New York Dealer Gets Busted for Selling Hundreds of Brazenly Fake ‘Cookie-Cutter’ Antiquities, Says Manhattan D.A.

Authorities have been homing in on looted artifacts. Then they got a tip about fake ones.

Wares for sale at Sadigh Gallery. Image via Google.com

A Manhattan dealer who was arrested earlier this month on charges of creating and selling fake antiquities has pleaded not guilty amid ample evidence presented by the Manhattan District Attorney following an investigation.

Suspicions about the fraudulent activity of Merhdad Sadigh, owner of Sadigh Gallery in midtown Manhattan, date back at least two years, when a planned show about the Rosetta Stone at the Herbert Hoover Presidential Library and Museum, in Iowa, for April 2019, was canceled after experts realized there were serious problems with the majority of items on view.

Neither Sadigh nor his attorney immediately responded to Artnet News’s request for comment.

“For many years, this fake antiquities mill based in midtown Manhattan promised customers rare treasures from the ancient world and instead sold them pieces manufactured on-site in cookie-cutter fashion,” according to a statement from Manhattan district attorney, Cyrus Vance as quoted by the New York Times after Sahdig’s arrest and shared with Artnet News today, along with copies of the arrest and search warrants, and indictments.

Sadigh Gallery. Image courtesy the Manhattan District Attorney's Office.

Sadigh Gallery. Image courtesy the Manhattan District Attorney’s Office.

Prosecutors obtained a second warrant after his arrest according to the report, which allowed them to search for tools used in the alteration of antiquities or “objects purporting to be antiquities” as well as pieces like a sarcophagus valued at $50,000, a cylinder seal valued at $40,000 and a statue of the goddess Artemis valued at $25,000. All were suspected of being fakes.

Sadigh has pleaded not guilty to charges of scheming to defraud, grand larceny, criminal possession of a forged instrument, forgery, and criminal simulation.
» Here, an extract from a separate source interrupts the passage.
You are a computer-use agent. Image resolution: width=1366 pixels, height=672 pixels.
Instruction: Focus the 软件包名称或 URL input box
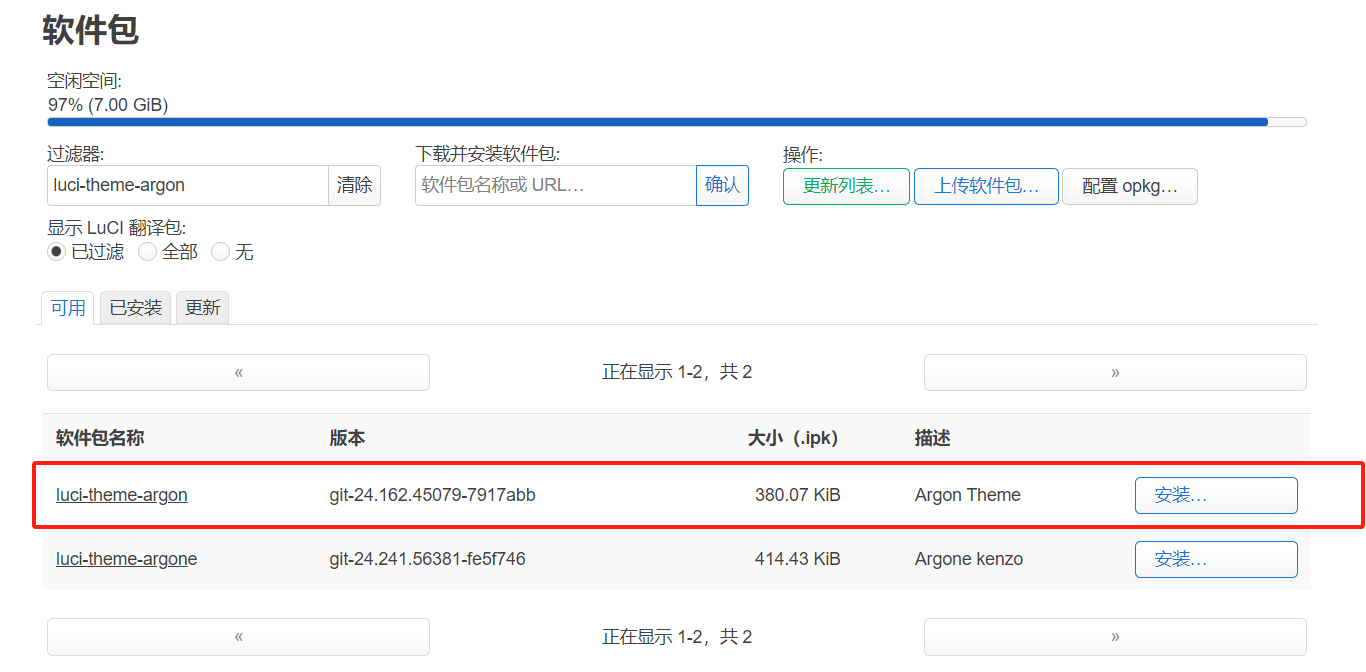555,185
He is free on his own recognizance and the next court date is currently scheduled for October 12.

In recent years the District Attorney’s office has homed in on the illicit antiquities trade, under the efforts of Matthew Bogdanos, chief of the district attorney’s Antiquities Trafficking Unit, and a former marine who led a recovery team into Iraq in 2003.

In fact, he said Sadigh came to the attention of investigators when other dealers being pursued for trafficking looted antiquities complained that “the guy selling all the fakes” was slipping under the radar.

Following a visit to the Sadigh Gallery by undercover federal federal investigators, who paid $4,000 each for a gold pendant depicting the death mask of Tutankhamen, and an ancient Roman head, an investigation by Homeland Security and the D.A. uncovered hundreds of fake artifacts displayed on shelves and inside glass cases. Thousands more were found in the rooms behind the gallery.

Inside the Sadigh Gallery. Image courtesy the Manhattan District Attorney's Office.

Inside the Sadigh Gallery. Image courtesy the Manhattan District Attorney’s Office.

Bogdanos told the Times that the visit revealed “a sort of assembly-line process that seemed designed to distress and otherwise alter mass-produced items of recent vintage so they would appear aged.” He said investigators found varnish, spray paints, a belt sander and mud-like substances of different hues and consistencies, among other tools and materials.

According to the 2019 report in the West Branch Times about the Hoover museum show, shortly before it was set to open, University of Iowa associate professor Bjorn Anderson wrote a letter to the museum stating that 90 of 125 items in the exhibit “are either definite or very likely fakes.”

Anderson and his graduate assistant Erin Daly, became suspicious of the seals on many of the items. “I’ve never seen any that big or that nice,” Daly was quoted as saying.

When they looked at sadighgallery.com, according to the report, they found many other items with seals of similar quality, and Anderson wondered and communicated in his findings to the museum, how the gallery’s website could offer “11 copies of the same statue for sale” if the statues were authentic.

Asked for comment, Sadigh, who is referred to as “Michael” in the report, told the paper at the time: “I don’t know anything about this.”

The website for the gallery now appears to be defunct. At least one petition, that garnered over 150 signatures, raised alarm bells about the gallery and its activities, labeling them “a matter of great concern” alongside other posts accusing the gallery of selling fakes.